Avant tout, le refus de l’embrigadement au sein du parti communiste et de ses organisations de jeunesse. Le PCF a, dans ses années-là, une position hégémonique à gauche. Mais beaucoup de jeunes gauchistes lui reprochent d’avoir au fond accepté le jeu démocratique et l’abandon de la Révolution. Et puis l’air du temps est à gauche, grâce à la contestation étudiante contre la guerre du Vietnam, aux changements sociétaux en cours. Qui se souvient de Week-end de Godard qui attaquait à tout va la société de consommation, le capitalisme tout en vantant l’insurrection contre la bourgeoisie ? A l’époque, le film eut du retentissement. Il reste emblématique de ce gauchisme (et non du génie de Godard : pour cela voir Pierrot le fou avec les non moins géniaux Jean-Paul Belmondo et Anna Karina, au passage la plus belle actrice de la Nouvelle Vague).

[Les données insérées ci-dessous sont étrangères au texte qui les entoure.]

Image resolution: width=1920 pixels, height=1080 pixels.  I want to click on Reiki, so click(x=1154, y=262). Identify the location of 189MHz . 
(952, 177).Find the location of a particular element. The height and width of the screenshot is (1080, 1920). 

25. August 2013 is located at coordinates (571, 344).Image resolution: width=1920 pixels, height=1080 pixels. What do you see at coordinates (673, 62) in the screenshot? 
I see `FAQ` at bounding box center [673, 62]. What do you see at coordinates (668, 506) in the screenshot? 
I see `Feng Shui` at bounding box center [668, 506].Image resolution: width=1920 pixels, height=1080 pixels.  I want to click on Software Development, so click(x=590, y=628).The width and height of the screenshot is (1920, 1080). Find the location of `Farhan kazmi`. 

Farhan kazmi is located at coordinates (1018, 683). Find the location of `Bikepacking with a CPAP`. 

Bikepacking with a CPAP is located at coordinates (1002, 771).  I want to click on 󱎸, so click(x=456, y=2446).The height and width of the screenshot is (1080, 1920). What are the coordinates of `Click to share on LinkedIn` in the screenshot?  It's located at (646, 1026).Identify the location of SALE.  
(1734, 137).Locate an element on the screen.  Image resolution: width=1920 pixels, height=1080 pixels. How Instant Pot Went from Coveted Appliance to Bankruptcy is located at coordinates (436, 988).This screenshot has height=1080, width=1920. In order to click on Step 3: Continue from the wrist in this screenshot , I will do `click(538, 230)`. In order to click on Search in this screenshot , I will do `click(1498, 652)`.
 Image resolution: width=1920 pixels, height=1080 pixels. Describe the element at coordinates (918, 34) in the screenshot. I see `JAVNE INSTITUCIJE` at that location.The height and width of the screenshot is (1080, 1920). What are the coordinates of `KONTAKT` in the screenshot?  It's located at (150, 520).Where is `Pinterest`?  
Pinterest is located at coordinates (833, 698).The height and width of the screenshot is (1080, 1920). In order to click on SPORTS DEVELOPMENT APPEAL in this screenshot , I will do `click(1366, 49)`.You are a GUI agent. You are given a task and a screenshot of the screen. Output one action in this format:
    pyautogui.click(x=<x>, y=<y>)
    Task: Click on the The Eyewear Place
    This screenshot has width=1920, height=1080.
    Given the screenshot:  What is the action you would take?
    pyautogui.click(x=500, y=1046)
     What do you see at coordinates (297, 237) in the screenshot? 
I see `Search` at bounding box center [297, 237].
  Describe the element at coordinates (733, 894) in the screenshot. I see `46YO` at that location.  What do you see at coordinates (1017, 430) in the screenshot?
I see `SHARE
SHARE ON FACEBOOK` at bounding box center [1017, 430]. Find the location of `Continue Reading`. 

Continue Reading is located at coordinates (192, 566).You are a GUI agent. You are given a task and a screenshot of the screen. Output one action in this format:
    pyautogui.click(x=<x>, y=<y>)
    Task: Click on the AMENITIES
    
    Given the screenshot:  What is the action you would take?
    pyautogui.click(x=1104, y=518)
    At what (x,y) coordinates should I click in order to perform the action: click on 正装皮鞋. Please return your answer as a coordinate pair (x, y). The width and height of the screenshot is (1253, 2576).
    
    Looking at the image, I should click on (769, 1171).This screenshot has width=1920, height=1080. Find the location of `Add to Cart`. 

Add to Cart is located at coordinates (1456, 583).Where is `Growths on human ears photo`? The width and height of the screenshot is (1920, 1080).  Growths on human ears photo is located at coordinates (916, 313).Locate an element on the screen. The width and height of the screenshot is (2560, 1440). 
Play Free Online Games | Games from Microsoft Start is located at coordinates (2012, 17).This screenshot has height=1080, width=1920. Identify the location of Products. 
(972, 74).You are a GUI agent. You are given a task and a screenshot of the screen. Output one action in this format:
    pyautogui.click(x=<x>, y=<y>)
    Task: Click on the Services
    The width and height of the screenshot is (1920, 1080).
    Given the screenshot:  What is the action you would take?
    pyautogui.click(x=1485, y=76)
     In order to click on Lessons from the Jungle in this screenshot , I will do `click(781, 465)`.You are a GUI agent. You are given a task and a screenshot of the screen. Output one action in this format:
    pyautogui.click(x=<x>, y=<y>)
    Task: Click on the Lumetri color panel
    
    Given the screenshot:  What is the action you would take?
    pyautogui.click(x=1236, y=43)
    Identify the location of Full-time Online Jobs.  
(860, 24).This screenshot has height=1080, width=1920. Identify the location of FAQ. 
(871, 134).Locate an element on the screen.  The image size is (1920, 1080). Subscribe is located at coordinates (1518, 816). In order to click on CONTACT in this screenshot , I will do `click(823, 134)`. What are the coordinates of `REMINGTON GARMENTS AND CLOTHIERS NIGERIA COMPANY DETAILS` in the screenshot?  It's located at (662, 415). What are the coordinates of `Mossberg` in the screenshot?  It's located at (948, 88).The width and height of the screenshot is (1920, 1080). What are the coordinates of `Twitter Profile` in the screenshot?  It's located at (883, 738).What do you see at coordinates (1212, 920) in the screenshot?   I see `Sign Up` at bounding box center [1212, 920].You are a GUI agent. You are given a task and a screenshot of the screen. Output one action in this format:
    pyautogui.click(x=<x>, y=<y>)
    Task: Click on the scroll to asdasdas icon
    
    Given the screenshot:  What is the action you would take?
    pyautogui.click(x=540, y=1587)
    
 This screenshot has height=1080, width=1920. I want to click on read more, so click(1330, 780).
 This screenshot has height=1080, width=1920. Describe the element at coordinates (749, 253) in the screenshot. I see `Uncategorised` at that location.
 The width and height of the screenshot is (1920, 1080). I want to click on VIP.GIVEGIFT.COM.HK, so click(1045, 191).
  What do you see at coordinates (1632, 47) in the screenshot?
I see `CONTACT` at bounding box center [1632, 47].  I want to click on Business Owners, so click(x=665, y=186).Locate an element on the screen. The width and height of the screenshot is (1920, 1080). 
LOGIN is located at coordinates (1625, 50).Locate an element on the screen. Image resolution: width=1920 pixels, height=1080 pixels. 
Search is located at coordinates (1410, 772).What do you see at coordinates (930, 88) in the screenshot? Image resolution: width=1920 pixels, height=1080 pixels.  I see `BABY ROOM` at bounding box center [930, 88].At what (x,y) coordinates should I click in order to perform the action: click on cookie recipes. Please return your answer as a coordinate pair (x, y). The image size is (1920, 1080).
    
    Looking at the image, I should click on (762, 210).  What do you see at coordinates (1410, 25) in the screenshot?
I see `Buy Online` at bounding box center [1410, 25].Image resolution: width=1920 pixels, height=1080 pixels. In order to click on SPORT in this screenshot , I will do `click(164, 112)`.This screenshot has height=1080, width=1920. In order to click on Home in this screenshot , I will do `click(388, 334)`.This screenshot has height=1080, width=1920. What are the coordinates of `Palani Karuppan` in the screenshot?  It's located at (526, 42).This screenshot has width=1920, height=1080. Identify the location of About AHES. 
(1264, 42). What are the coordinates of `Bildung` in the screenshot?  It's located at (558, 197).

A la recherche de la pureté

A la lecture de l’ouvrage de Buton, on comprend que le gauchisme est une exigence de pureté révolutionnaire. Alors nos gauchistes s’enflamment pour Trotsky, l’ennemi de Staline (et néanmoins créateur de l’armée rouge), Che Guevara et Mao, l’homme de la révolution culturelle, le « pur » de la Révolution. Les trotskystes auront la ligue de Krivine, Lutte ouvrière et l’OCI (une pépinière de cadres pour le PS de Mitterrand) et les maoïstes la Gauche Prolétarienne, qui flirtera avec le radicalisme et la lutte armée… sans toutefois passer au terrorisme. Pourquoi ? Pour Philippe Buton, l’imprégnation de la culture républicaine et de la Résistance (difficile de traiter comme des fascistes convaincus des résistants comme Chaban et des Messmer !) servit de garde-fou.

Et quel bilan ?

Au fond oui, quel bilan tirer de ce moment gauchiste ? Au niveau culturel, le gauchisme se maria avec les aspirations libertaires de la génération soixante-huitarde. Au bénéfice les droits gagnés pour les femmes comme l’avortement, ou aussi le soutien (pas évident au début) aux homosexuels. Comptons également dans le positif l’irruption de l’écologie alors que le gauchisme n’avait pas conscience au début de l’impératif de l’environnement…du côté négatif, le gauchisme contribua à l’affaiblissement de l’État, à des non-sens en matière d’instruction publique. Sans compter les errements de certains héritiers aujourd’hui.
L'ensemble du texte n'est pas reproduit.